Tuesday, January 29, 2013

Family History Writing Challenge

I’ve joined the Family History Writing Challenge in hopes that it will get me to actually begin writing.

The challenge covers the month of February. Each person joining the challenge pledges to write a certain number of words per day for the 28 day span. My goal is very modest: only 250 words a day. I hope I’ll do more than that.

Where to begin????  I’m thinking of starting with history; explaining the social and economic conditions that led my great grandparents and so many others to leave their homeland. 

It is far too easy to get stuck in research mode.  It’s a great excuse to use for not writing:  “I haven’t got enough information yet”.  Well, I don’t have enough information, but by beginning to write I’m hoping to more clearly see the gaps in my research.

I don’t have to show anyone what I’ve written so why do I feel so much trepidation about starting???

Monday, January 21, 2013

Madness Monday

What ailments were included in the definition of madness in the early 1900’s?  These days it seems that we define madness in terms of mental illnesses that are not controllable by medications, or in terms of individuals who refuse to be medicated. But I suspect that the definition was very broad in those days and was applied to anyone who had difficulty coping with life as well as those who had severe mental illness.

A 2nd great uncle on my mother’s side died in 1925 in a state mental hospital.  Of course I only discovered this by finding him in that institution in census records.  It was certainly not a topic that was ever mentioned in the family, but it makes me wonder. Clinical depression has been a recurring thread in my mother’s family and I am one of its victims.  Was that his problem?

> EXERCISE AIM
Pick up the family history blog posts above after their last sentence and keep writing.

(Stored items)

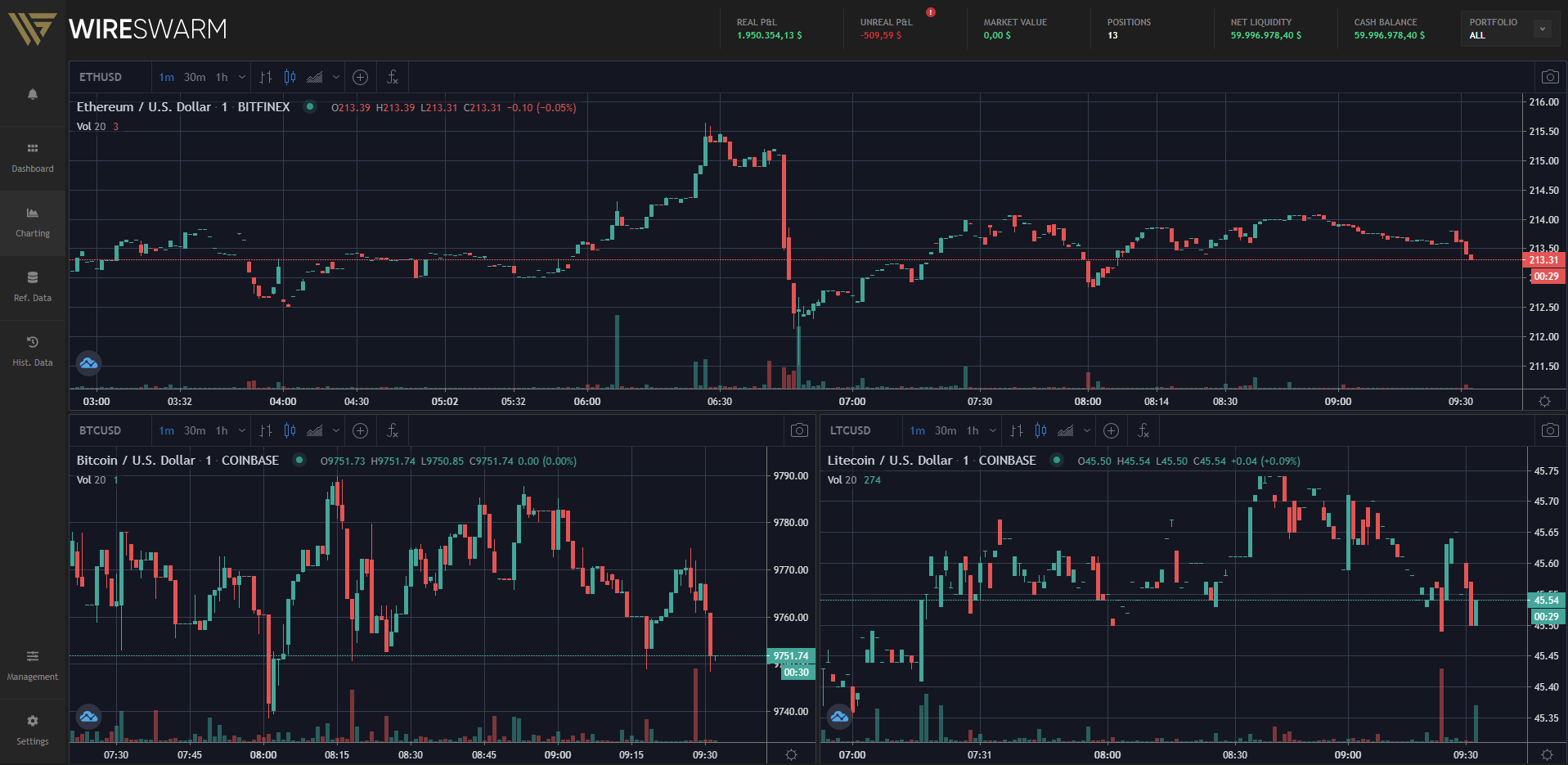The image size is (1568, 765).
Task: Switch ETHUSD chart to 30m interval
Action: tap(195, 77)
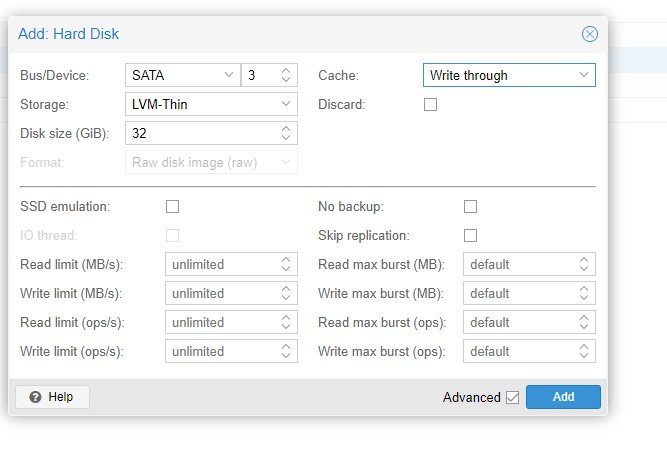
Task: Enable SSD emulation checkbox
Action: (172, 206)
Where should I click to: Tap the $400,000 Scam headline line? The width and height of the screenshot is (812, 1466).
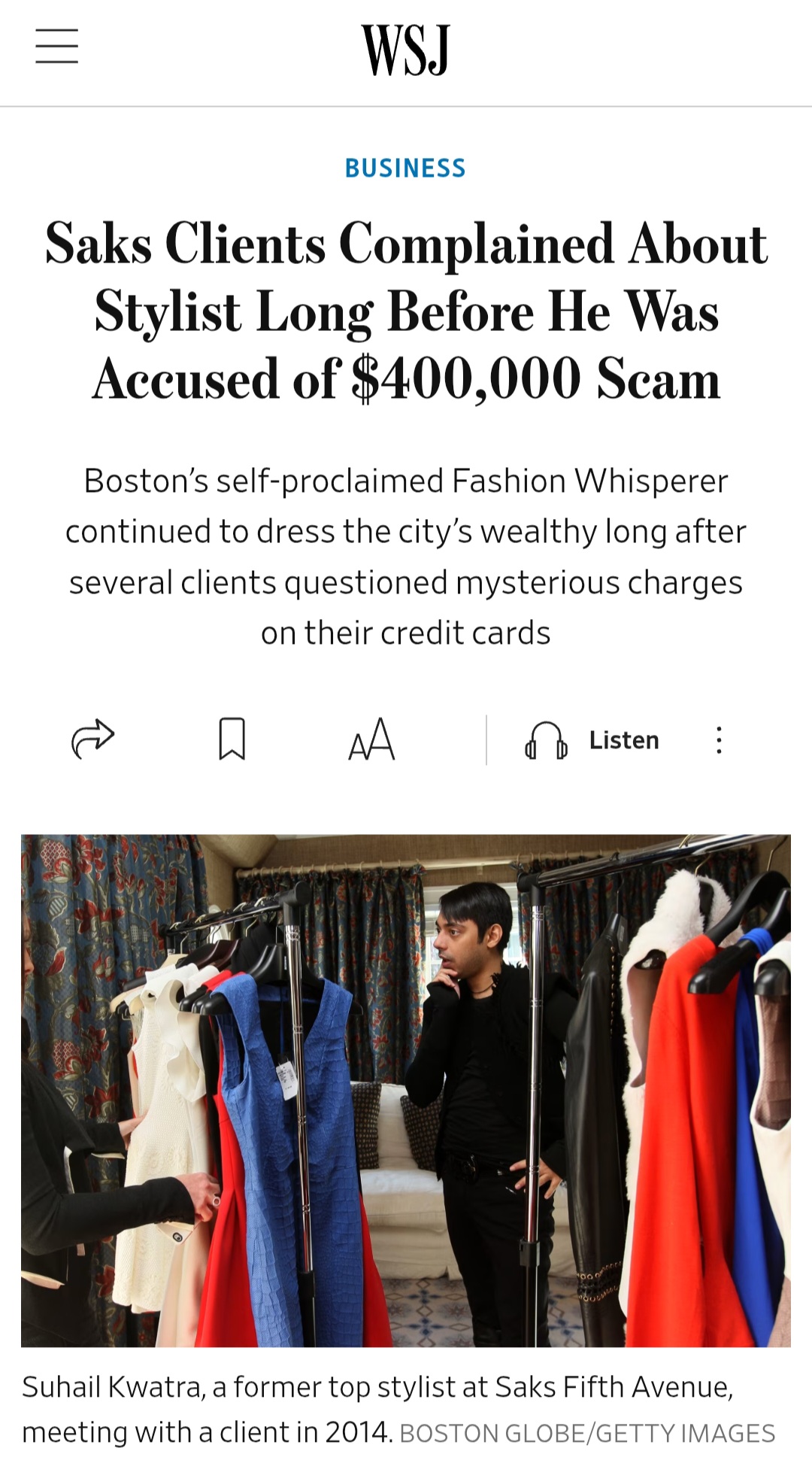(406, 378)
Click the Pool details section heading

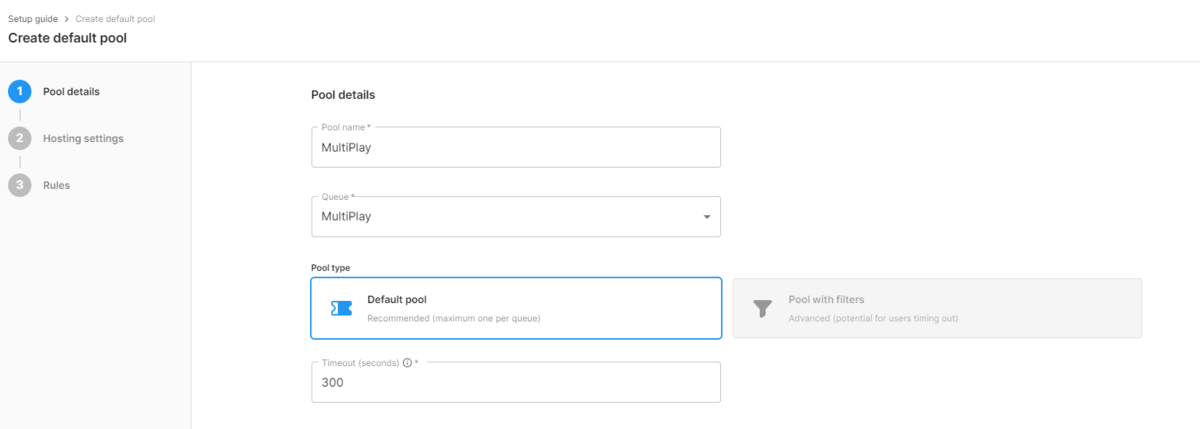[x=343, y=95]
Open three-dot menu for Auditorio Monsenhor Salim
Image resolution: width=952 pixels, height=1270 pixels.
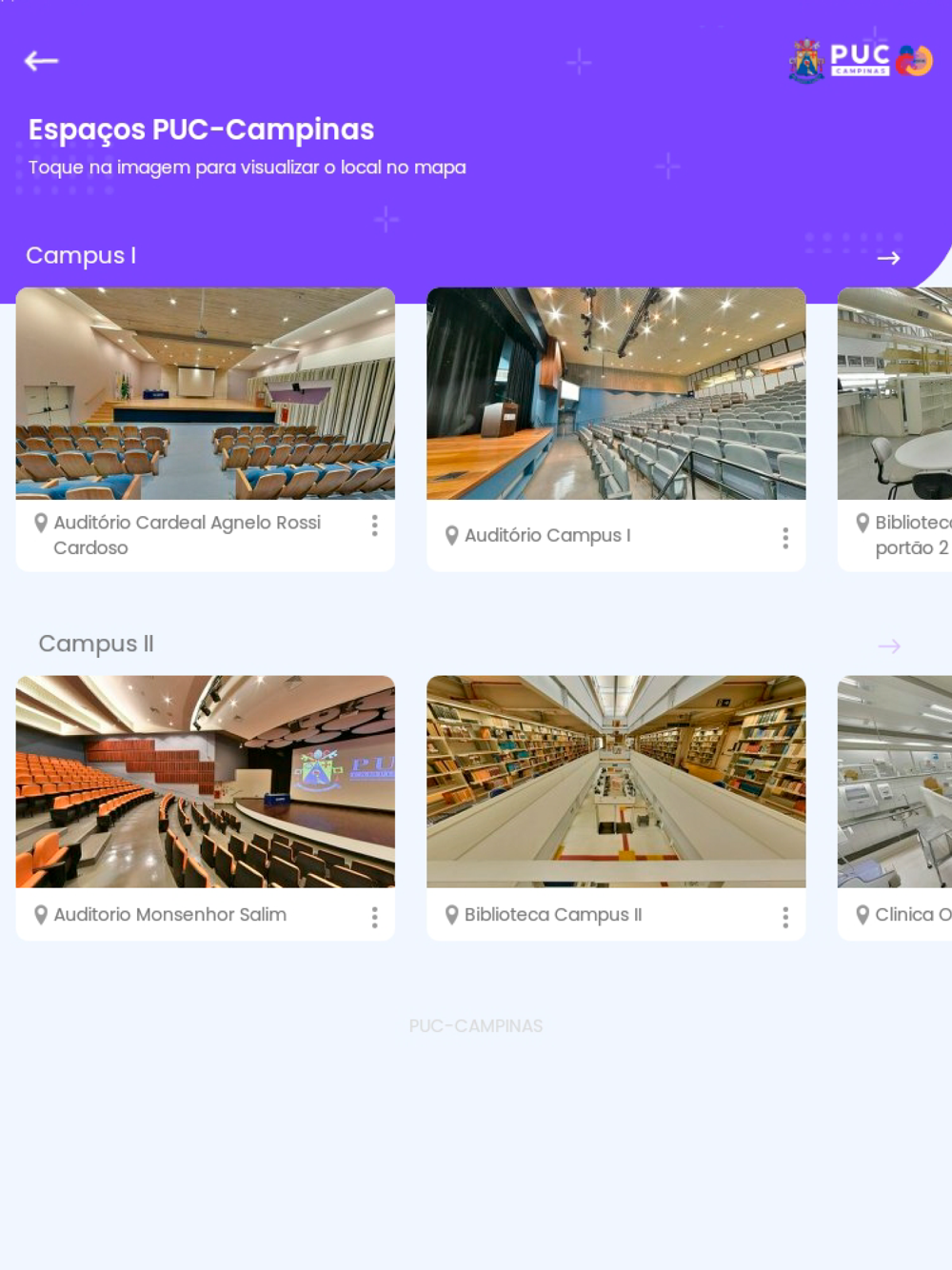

> RESPONSE FOR THIS EXERCISE
Can I or should I find out?  Hmmmm……..

Saturday, January 12, 2013

Put it in writing

Like most family historians my intention is to write it all down. How will I approach that?

I’ve become a fan of Marlis Humphrey’s approach: “Next Generation Family History Publishing”.  She reminds us of something that should be a prime focus: our audience.

Who are we writing for?  What will make them want to read what we write?

If we’re writing for other family historians, we’ll want to make sure that every i is dotted and t crossed when it comes to documents and source citations. They’ll appreciate our diligence and thoroughness.  But if we’re writing for future generations, such a comprehensive and scholarly tome will just sit on bookshelves for a while before it is stored in the attic or basement.

My goal is to produce a two tier family story: a different version for each of two kinds of readers. The foundation document will include the details and photos and tree diagrams and documents with citations. From that I will derive a short version that will be as compelling and interactive as I can make it.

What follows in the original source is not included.